Wenn man sich eure Albumcover anschaut, dann gibt es da meistens etwas Verschwommenes, als ob die Kamera stundenlang ein einer Stelle stillgestanden hätte, während der Rest der Welt weitergemacht hat mit seinem Irrsinn. Ist da ein versteckter Sinn dahinter? Und würdest du sagen, eure Musik ist cinematografisch?

Das ist ein schöner Gedanke – ich mag die Vorstellung, dass etwas so schnell sein kann, dass es schon wieder unbewegt aussieht. Und das ist das Gefühl, das wir auf den Fotos festhalten wollten. Aber es steckt kein großer Plan dahinter. Ich würde schon sagen, dass unsere Musik cinematografisch ist, sie lässt viel Raum für die Imagination.

Hast du eigentlich immer noch deinen verhassten Daytimejob oder lebst du jetzt einfach deinen Traum?

In den letzten Jahren hatte ich mich mit meinem Job arrangiert, war ganz glücklich einen zu haben, er begann mir sogar Spaß zu machen. Dann wurde ich entlassen… Also lebe ich jetzt ganz entschieden meinen Traum und arbeite an einem Plan der sicherstellt, dass der Traum nicht zum Alptraum wird…

Wenn du Songs komponierst, was ist zuerst da, der Text oder der Sound?
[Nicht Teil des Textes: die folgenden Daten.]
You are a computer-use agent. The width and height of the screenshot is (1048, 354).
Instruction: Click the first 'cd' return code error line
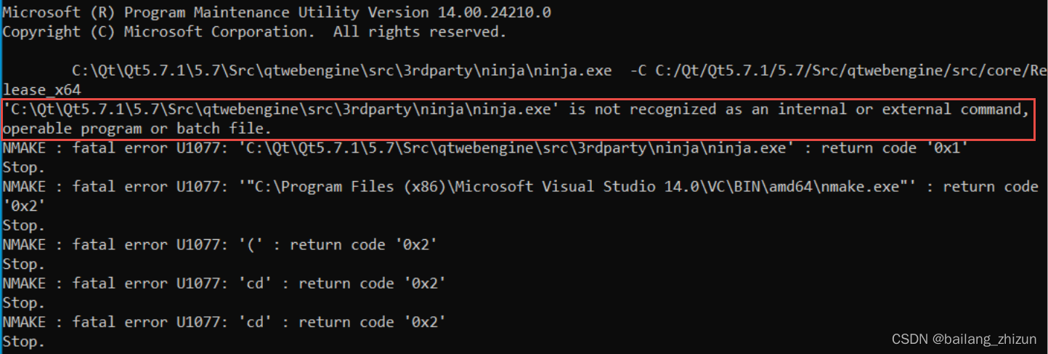(224, 283)
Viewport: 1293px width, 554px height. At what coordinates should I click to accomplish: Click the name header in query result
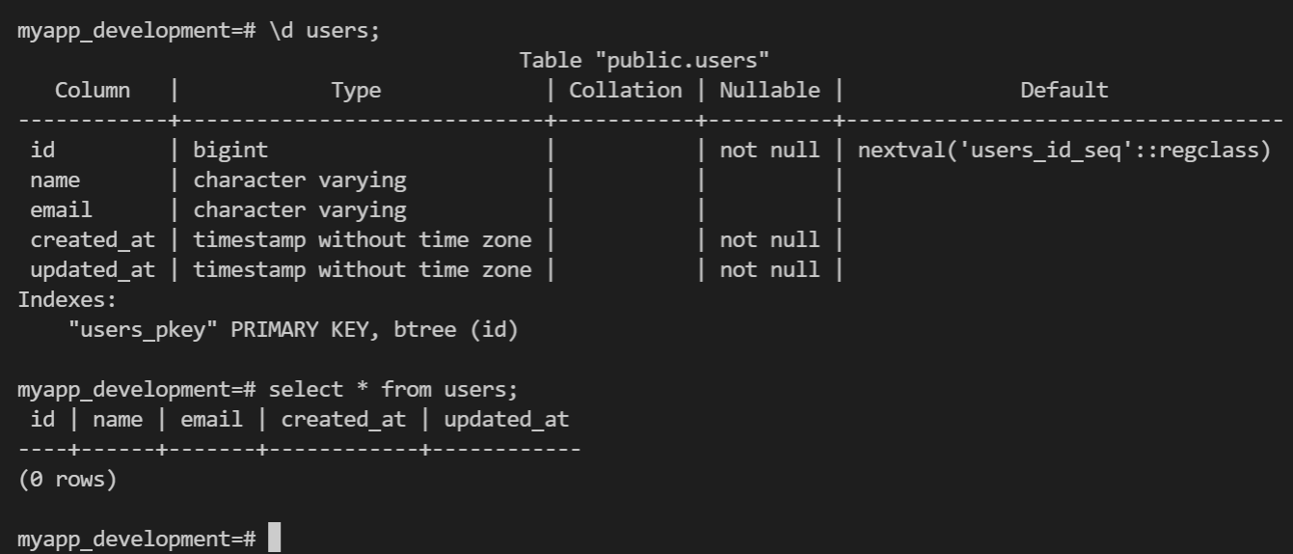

Beides. Keins von beiden. Im Moment wohl eher die Musik. Das kommt in Zyklen. Ich fühlte mich früher immer eher als Poet, aber jetzt kommt die Inspiration definitiv mehr aus der Musik. Ich denke darüber nach mal rein instrumentale Musik auszuprobieren und würde gern mehr Musik für Film und TV komponieren.

Tina Manske

Savoy Grand: Accident Book. Glitterhouse Records (Vertrieb: Indigo).